Records from a dataset
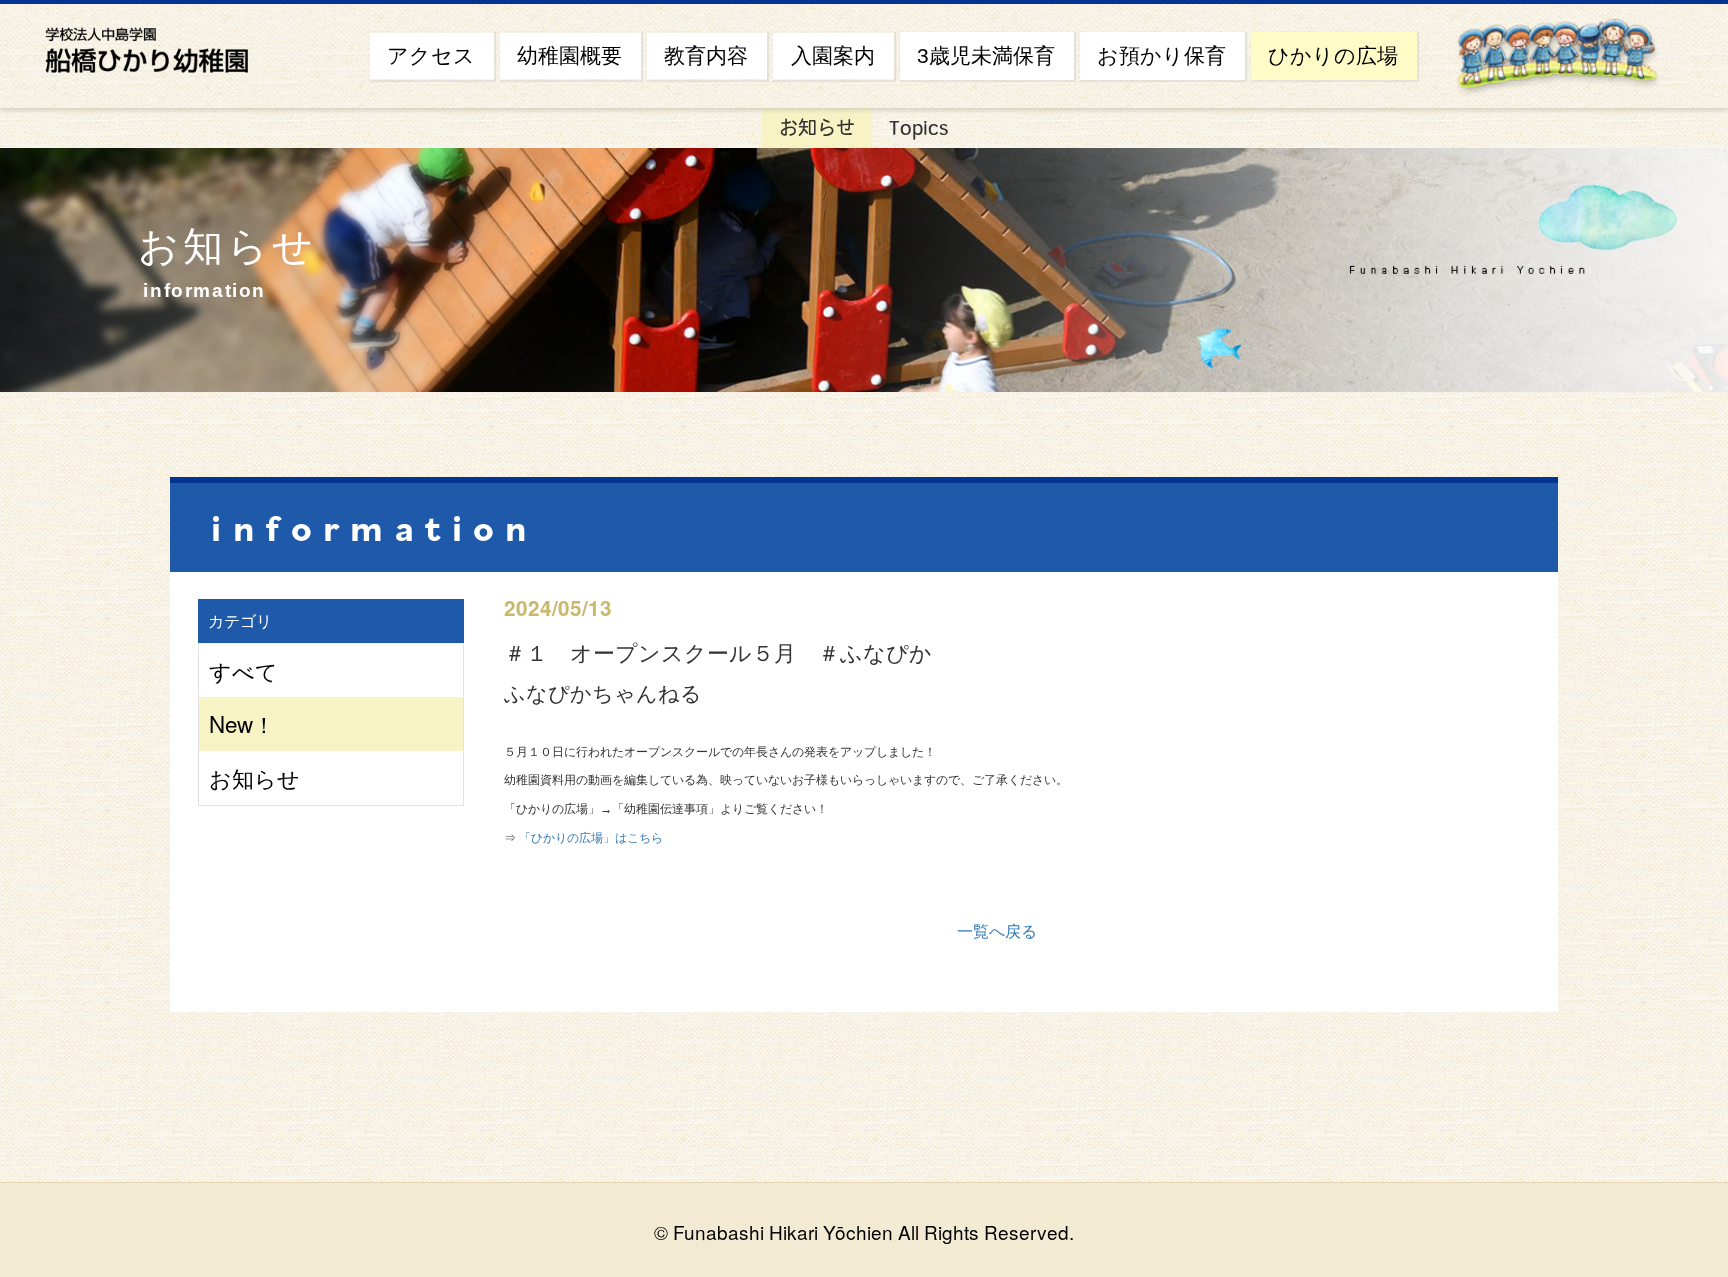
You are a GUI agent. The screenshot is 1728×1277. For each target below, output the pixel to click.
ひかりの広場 (1333, 55)
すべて (243, 670)
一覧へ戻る (997, 930)
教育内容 (706, 55)
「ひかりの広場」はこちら (591, 838)
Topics (919, 127)
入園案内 (833, 55)
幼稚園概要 (569, 55)
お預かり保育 (1161, 55)
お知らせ (817, 127)
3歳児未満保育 (986, 55)
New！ (242, 723)
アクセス (431, 55)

Your instructions: Nothing but the lines from the line that contains "教育内容 (706, 55)" to the last line of the records above should appear in the answer; please copy them exactly.

Answer for this exercise:
教育内容 (706, 55)
「ひかりの広場」はこちら (591, 838)
Topics (919, 127)
入園案内 (833, 55)
幼稚園概要 (569, 55)
お預かり保育 (1161, 55)
お知らせ (817, 127)
3歳児未満保育 (986, 55)
New！ (242, 723)
アクセス (431, 55)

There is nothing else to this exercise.